Records supplied>
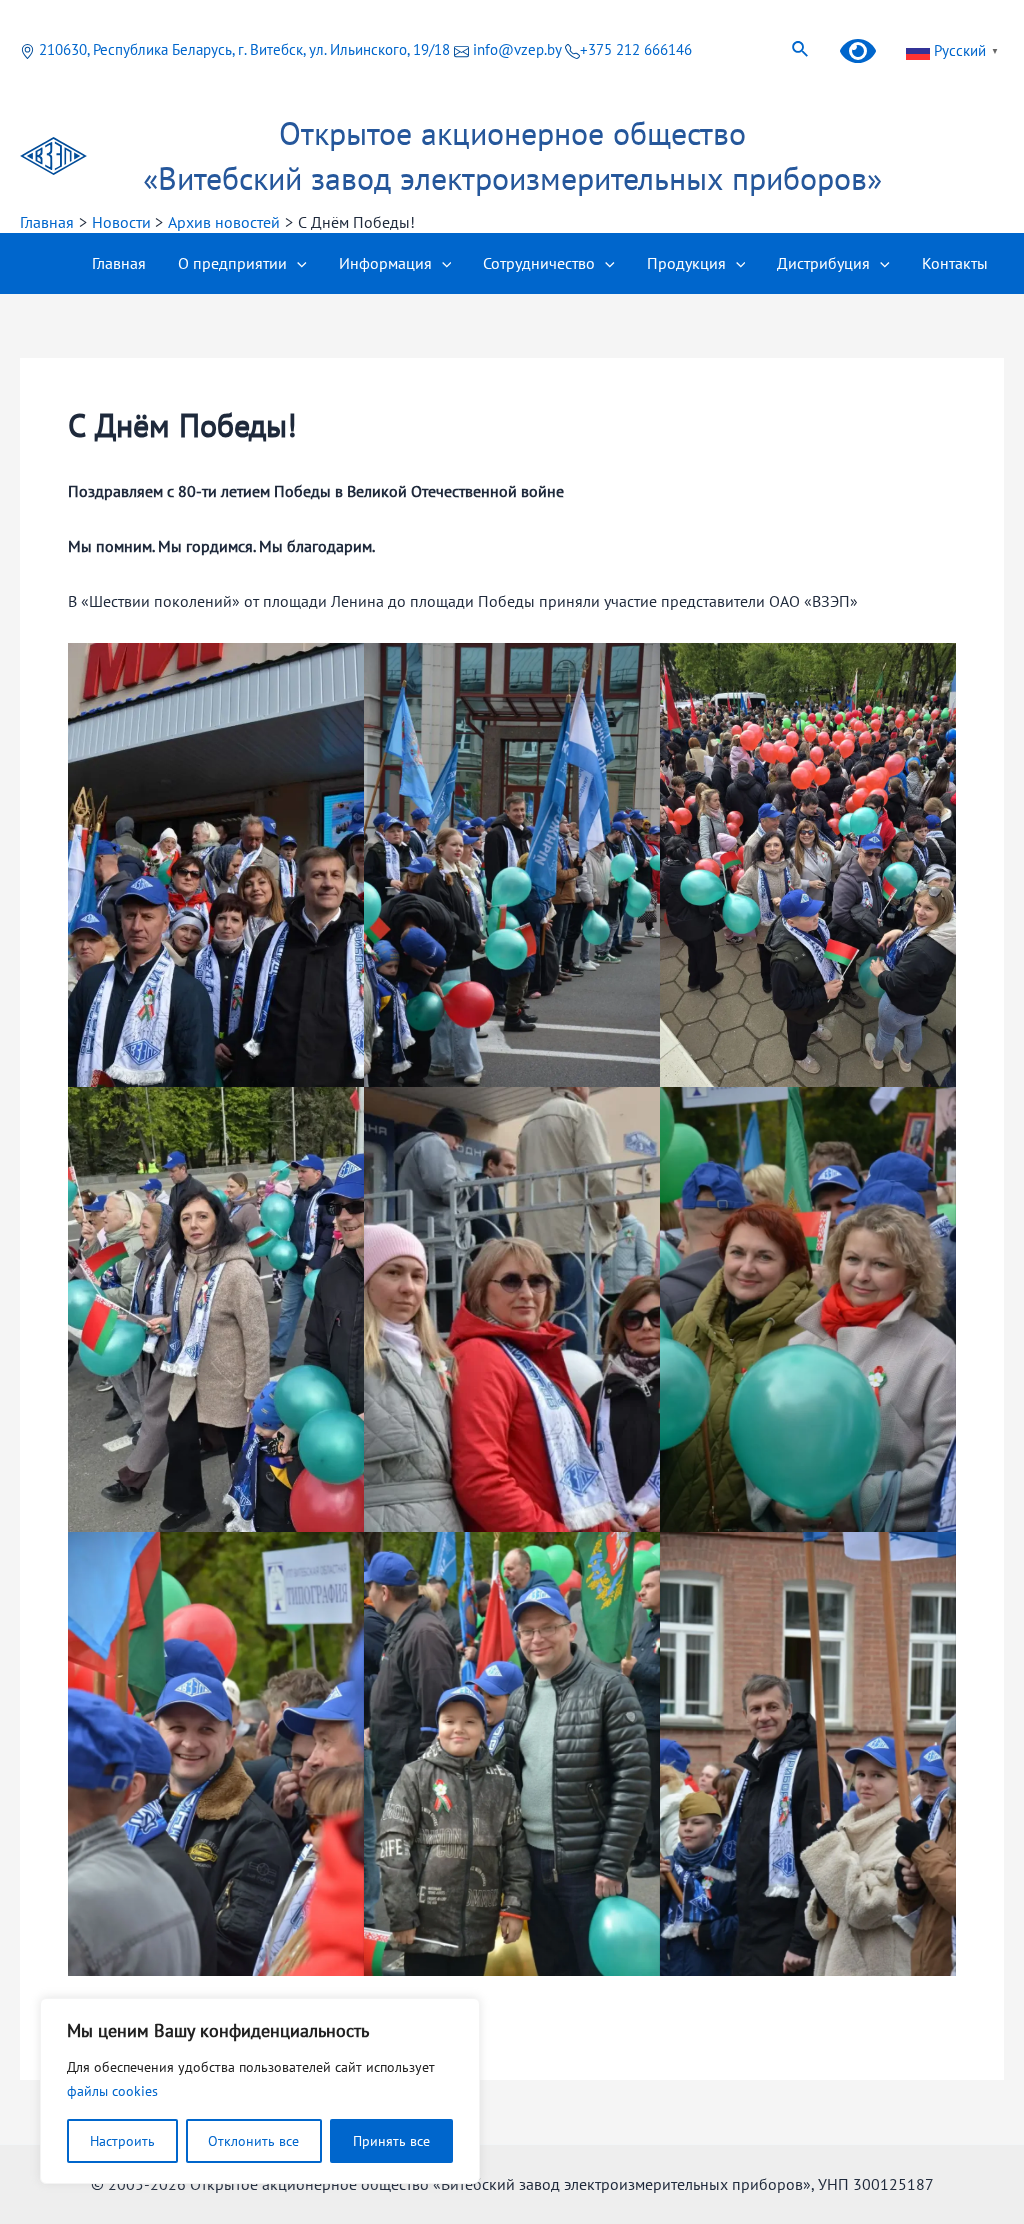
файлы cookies (112, 2091)
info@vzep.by (517, 49)
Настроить (122, 2141)
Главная (119, 263)
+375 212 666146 (636, 49)
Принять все (391, 2141)
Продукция (686, 263)
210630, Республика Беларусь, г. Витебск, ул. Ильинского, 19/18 (244, 49)
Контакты (955, 263)
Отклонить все (253, 2141)
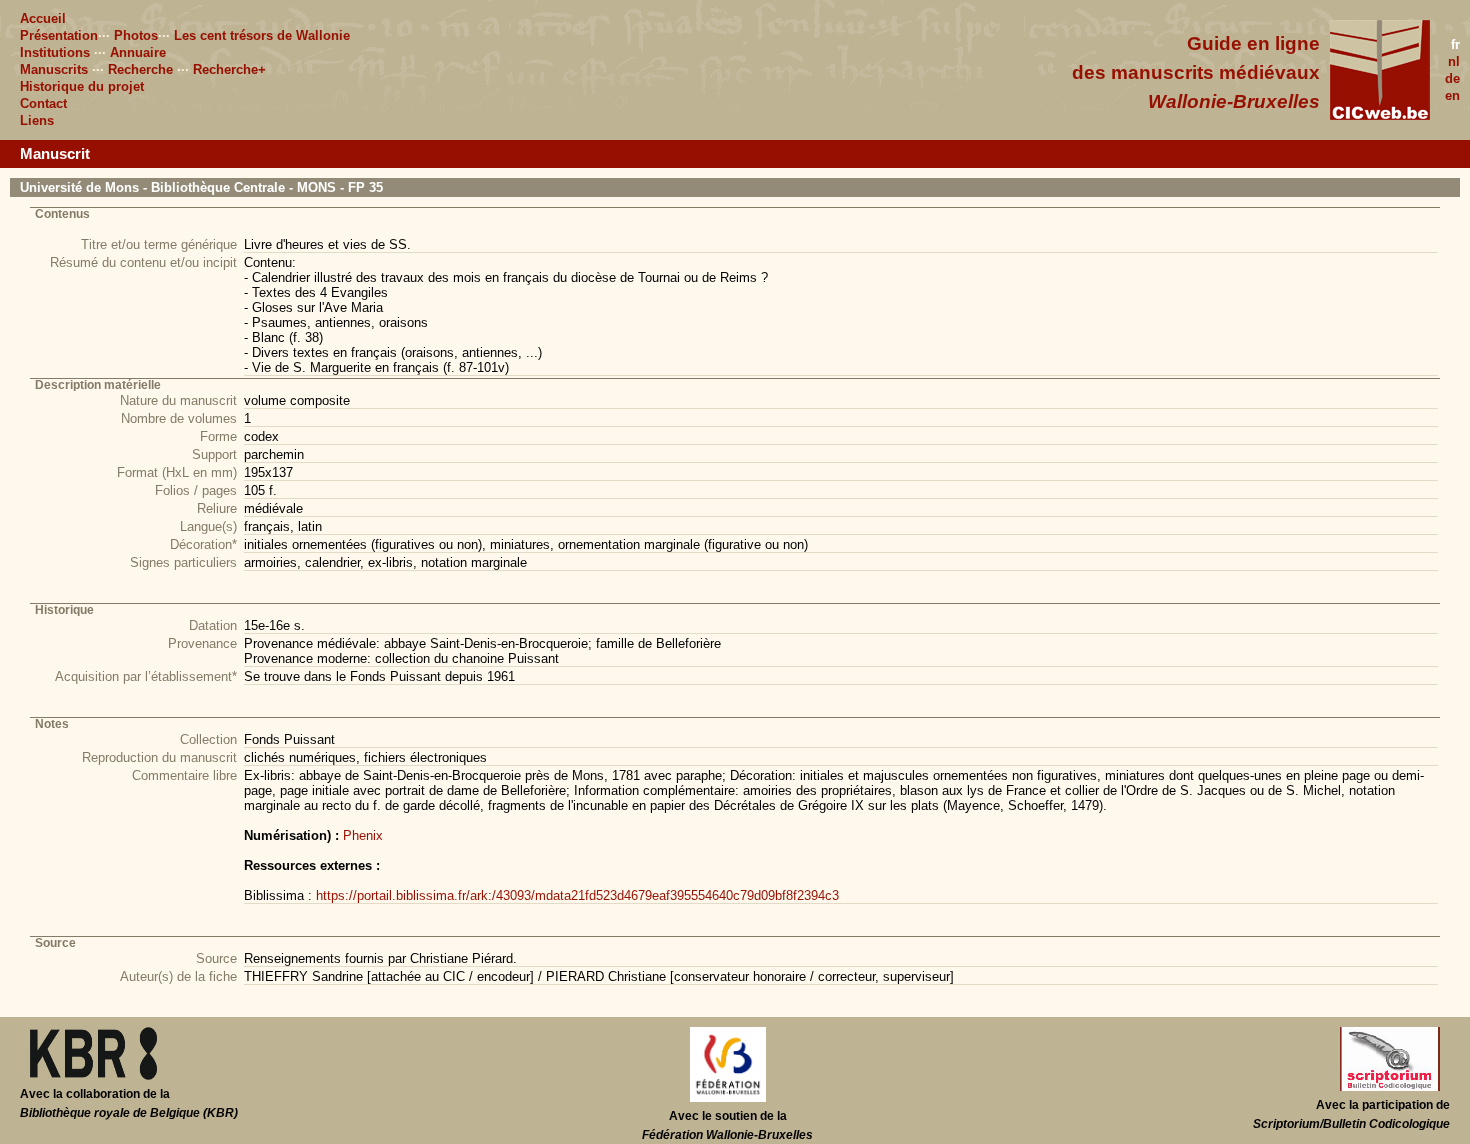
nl (1454, 61)
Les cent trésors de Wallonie (262, 35)
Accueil (43, 18)
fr (1455, 44)
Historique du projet (82, 86)
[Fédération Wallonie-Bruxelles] (728, 1098)
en (1452, 95)
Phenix (363, 835)
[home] (1380, 115)
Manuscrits (54, 69)
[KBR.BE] (93, 1076)
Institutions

Exercise directions> Starting at the line that contains "Контакты (955, 263)", write out every line through the end of the entries, both ends included, without any pictures.

Expected answer>
Контакты (955, 263)
Отклонить все (253, 2141)
nl (1454, 61)
Les cent trésors de Wallonie (262, 35)
Accueil (43, 18)
fr (1455, 44)
Historique du projet (82, 86)
[Fédération Wallonie-Bruxelles] (728, 1098)
en (1452, 95)
Phenix (363, 835)
[home] (1380, 115)
Manuscrits (54, 69)
[KBR.BE] (93, 1076)
Institutions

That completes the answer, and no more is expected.